Ils dénoncent le rôle des associations, notamment de la Cimade qu’ils accusent de vivre directement de la misère de ceux qu’ils aident, de donner un visage juridique aux expulsions, de tenter de perfectionner le dispositif et certainement pas de le gripper ou de le supprimer. À raison de 4,5 millions d’euros par an reçu de l’État, on est loin du bénévolat mais dans la « cogestion de l’horreur des camps avec la police ». « La domination actuelle ne repose pas que sur le seul pouvoir de la matraque, mais fonctionne aussi sur la collaboration de chacun à son propre écrasement et sur l’intégration des mécanismes de contrôle. » La Croix Rouge est également accusée d’isoler, séparer et diviser, de garantir une issue en se pliant aux règles du jeu.

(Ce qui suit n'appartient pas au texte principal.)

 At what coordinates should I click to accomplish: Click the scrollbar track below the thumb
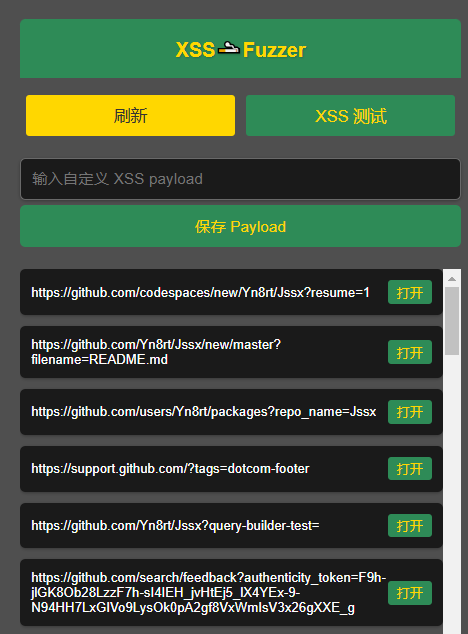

Les syndicats ne sont pas épargnés. La CGT qui encadre la grève des sans-papiers de 2008, invente tout simplement une circulaire et n’obtient que 2000 régularisations sur 3500 dossiers déposés, tandis que 2000 cartes de séjour seront obtenues en dehors des circuits syndicaux. Lors de la grève de 2009, le 24 juin, son service d’ordre parisien, encadré par la police expulse de force les centaines de personnes qui occupent la Bourse du travail depuis 14 mois.

Est également rapportée la répression disproportionnée, poursuites lancées par la section anti-terroriste pour des tags, une banderole suspendue à un pont, des distributeurs de billets détériorés.


Si l’argumentation devient par moment bavarde (mais peut-être n’est-ce qu’un effet d’accumulation provoqué par les documents nombreux et forcément redondants), les intentions sont claires et déterminées : « Dans cette guerre sociale qui se déroule au travail comme dans la rue, de jour comme de nuit, continuons de briser nos chaînes, ici comme partout : contre une société dans laquelle on devrait se tuer au turbin ou crever au chômage, être dressé à l’école et enfermé en prison, étouffer dans des tours de béton et subir l’occupation policière sans broncher. (…) Pour un mode sans maître ni esclave.

Contre tous les pouvoirs
Que vive l’insurrection !
(Affiche de janvier 2011)


Ces témoignages sont réunis pour être étudiés et pillés. Servez-vous !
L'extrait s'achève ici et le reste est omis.